Se a tutto ciò aggiungiamo una “visione”, e la conseguente elaborazioni di quello che riceviamo, diverse da chiunque altro, è possibile che influisca sulla differente valutazione rispetto ai giudizi altrui?

Sicuramente anche questa ipotesi va ad aggiungersi ai fattori soggettivi già menzionati, questo dovrebbe farci riflettere quando tendiamo ad emettere sentenze definitive, guardiamo e vediamo un’opera come nessun altro ha mai fatto, è solo uno degli infiniti angoli di osservazione, non ci resta che impegnarci cercando di capire quale sia la prospettiva da un altro angolo.

domenica 9 marzo 2025

Alla fine è sempre l'idea a prevalere.

“Sono stato in stretto contatto con artisti e con giocatori di scacchi e sono arrivato alla conclusione personale che mentre non tutti gli artisti sono giocatori, tutti i giocatori di scacchi sono artisti”. (M. Duchamp)

“La bellezza degli scacchi è più vicina a quella della poesia; i pezzi sono l’alfabeto stampato che dà una forma ai pensieri, e questi pensieri, pur formando un disegno visivo sulla scacchiera, esprimono una loro bellezza astrattamente, come una poesia”. (M. Duchamp)

Marcel Duchamp – Ritratto di giocatori di scacchi, 1911 – cm 108 x 101 - Musée d'Art Moderne de la Ville de Paris

Marcel Duchamp ha sempre considerato il gioco degli scacchi, o perlomeno il senso dello stesso, una forma d’arte che fonde la profondità della poesia, della pittura e della scultura.

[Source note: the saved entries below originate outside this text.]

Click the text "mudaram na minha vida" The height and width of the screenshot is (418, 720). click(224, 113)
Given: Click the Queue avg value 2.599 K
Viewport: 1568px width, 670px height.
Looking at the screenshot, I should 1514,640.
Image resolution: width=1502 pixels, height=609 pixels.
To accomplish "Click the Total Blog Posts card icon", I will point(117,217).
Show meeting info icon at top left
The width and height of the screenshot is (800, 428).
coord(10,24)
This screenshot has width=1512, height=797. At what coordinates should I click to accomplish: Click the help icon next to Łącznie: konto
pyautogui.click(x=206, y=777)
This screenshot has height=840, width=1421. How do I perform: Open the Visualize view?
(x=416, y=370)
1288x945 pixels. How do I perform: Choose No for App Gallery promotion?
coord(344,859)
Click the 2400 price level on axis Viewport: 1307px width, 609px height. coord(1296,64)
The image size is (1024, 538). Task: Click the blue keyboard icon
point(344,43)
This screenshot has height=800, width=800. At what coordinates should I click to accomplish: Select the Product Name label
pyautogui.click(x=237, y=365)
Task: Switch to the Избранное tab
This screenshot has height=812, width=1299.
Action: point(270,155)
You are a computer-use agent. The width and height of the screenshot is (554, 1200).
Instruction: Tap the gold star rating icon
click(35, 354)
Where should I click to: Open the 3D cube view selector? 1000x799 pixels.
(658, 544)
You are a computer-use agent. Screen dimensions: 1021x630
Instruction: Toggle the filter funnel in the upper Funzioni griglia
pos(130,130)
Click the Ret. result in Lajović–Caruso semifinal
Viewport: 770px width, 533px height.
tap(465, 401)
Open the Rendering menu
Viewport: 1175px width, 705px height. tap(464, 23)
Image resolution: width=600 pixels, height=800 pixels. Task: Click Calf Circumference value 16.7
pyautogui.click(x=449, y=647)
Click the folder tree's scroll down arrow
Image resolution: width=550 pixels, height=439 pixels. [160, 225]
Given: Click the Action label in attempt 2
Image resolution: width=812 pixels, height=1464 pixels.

Gli scacchi come metafora dell’arte nella sua narrazione, i giocatori muovono i pezzi dando vita ad un “quadro”, sia dal punto di vista visivo sia da quello delle idee.

L'artista francese anticipa l’importanza del gesto del “dipingere”, che diverrà celebre qualche decennio più tardi, esaltando il “movimento” del pezzo sulla scacchiera, al punto da renderlo emozione, sensazione quasi fisica: ”piacere sensuale dell’esecuzione ideografica dell’immagine sulla scacchiera”.

A confermare tutto ciò c’è la dichiarazione dello stesso Duchamp che sottolinea come un pittore, se non è soddisfatto del suo dipinto, può cancellarlo e ricominciare da capo, cosi come un giocatore di scacchi può cancellare quello che si è fatto.

Il dipinto in alto rappresenta le due anime del pittore normanno, Ritratto di giocatori di scacchi è la sintesi del pensiero artistico del giovane Duchamp (allora vicino al cubismo prima di abbandonare il movimento e la pittura stessa per manifesta “ipocrisia”)

Qualche tempo fa ho parlato (qui) proprio della celebre immagine che vede Ducham davanti alla scacchiera pronto ad accettare la sfida di Eve Babiz in occasione dell’inaugurazione di una sua personale.

Se il “gioco” degli scacchi non è arte a prescindere, lo è nel momento in cui sulla scacchiera si “disegna” l’idea, d’altro canto se avviciniamo qualsiasi cosa al nome di Duchamp non può che essere cosi, l’idea rende uno scacchista un artista, non sempre un pittore lo è.